Having thought through the opinions she’s given us privy to, firstly I want to say how much I value her passion for the subject. What Ms. Krieg writes deserves to be given thorough consideration, and an attempt needs to be made to understand her point of view.
Secondly, and from the perspective of a local who’s been various shades of tree hugging Green over the years, I want to say how important I think it is to give these new folks on Council an opportunity to get some work done.
I feel they deserve a chance to establish themselves and act on their values.
I say give ’em some roaming room at the outset.
They’ve gotta have some space to establish their respective goals and work styles.
And they deserve credit for having busted their tails to get elected in the first place.
Let’s give ’em a pat on the back and a measure of goodwill.
They undoubtedly realize that these first 100 days are gonna be important to prove that they have the interests of all of their constituents at heart, not just those of the people who put them in office.

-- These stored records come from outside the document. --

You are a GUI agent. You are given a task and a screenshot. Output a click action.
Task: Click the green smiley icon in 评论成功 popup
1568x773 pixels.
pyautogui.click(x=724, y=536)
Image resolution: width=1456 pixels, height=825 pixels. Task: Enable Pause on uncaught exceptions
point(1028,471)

Hopefully, folks who’re indignant about events that precipitated inauguration day earlier this month will be willing to look for some middle ground and strive toward building on points of agreement with opponents.

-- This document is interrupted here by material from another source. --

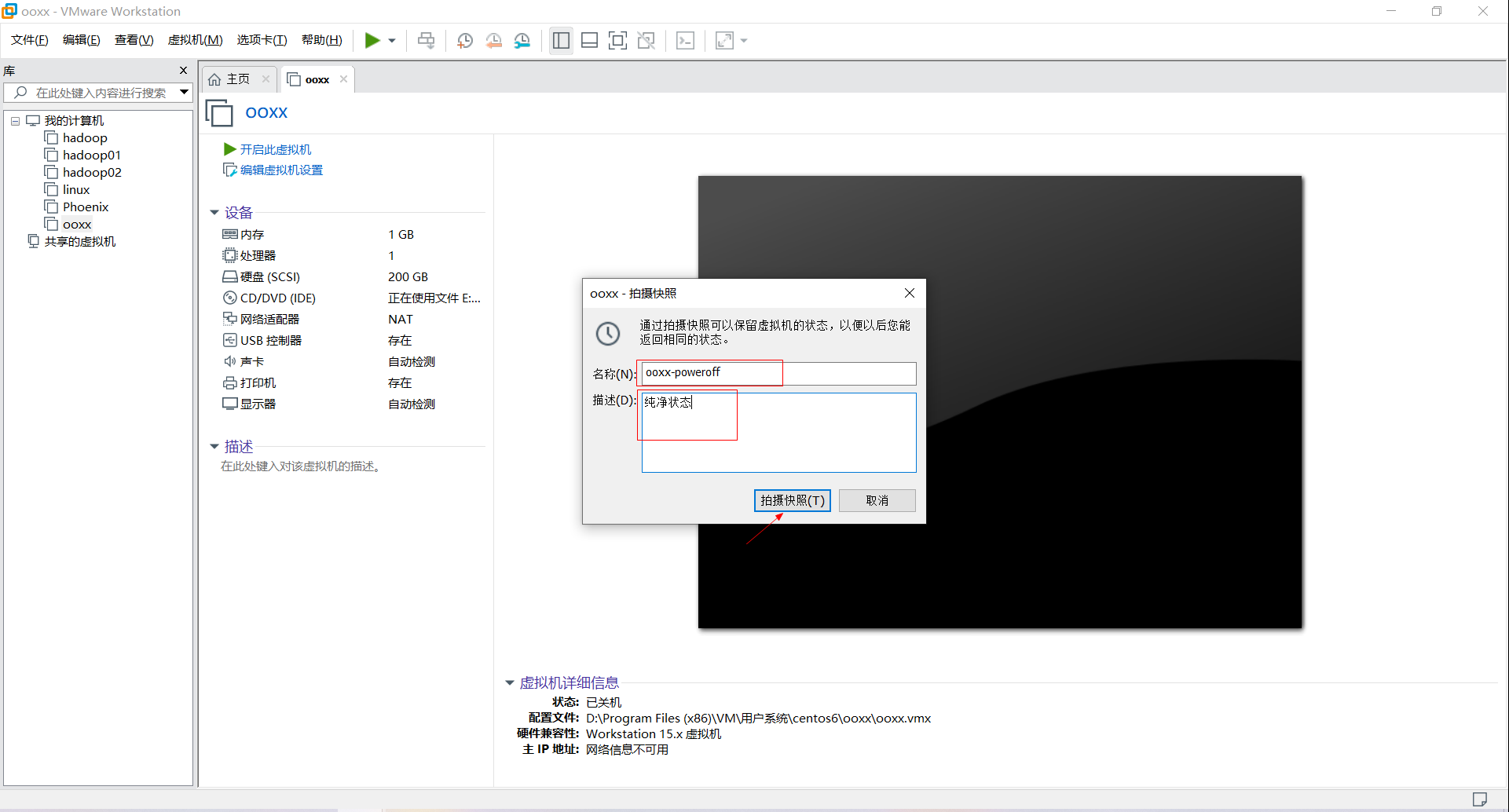The width and height of the screenshot is (1509, 812).
Task: Send Ctrl+Alt+Del to the guest
Action: coord(426,40)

To borrow from something Otto von Bismarck is credited with having said about politics back in the second half of the 19th century: “If you like laws and sausages, you should never watch either one being made.”
I’d say that with the subsequent 125 years or so we’ve had of building on the principles of democratic governance, we’ve certainly got plenty of “vegetarian & vegan style sausage-making” options for working across the aisle and cooking up some meaningful compromises.
The City needs us all to contribute what we can, given the challenges at hand.
This community we love needs us to show each other some respect and civility while we work toward a future built on hope, fellowship, and the common good.
Other than that I say “Go Lions” this Sunday, and where’s the best place for some golden milk? Gotta love those cinnamon and turmeric aromas. 🙂
@16 Developers don’t “make a buck.” They make huge sums of money for themselves and their investors on the backs of renters, building shitty expensive cheap housing without parking, some that will look gross in 20 years.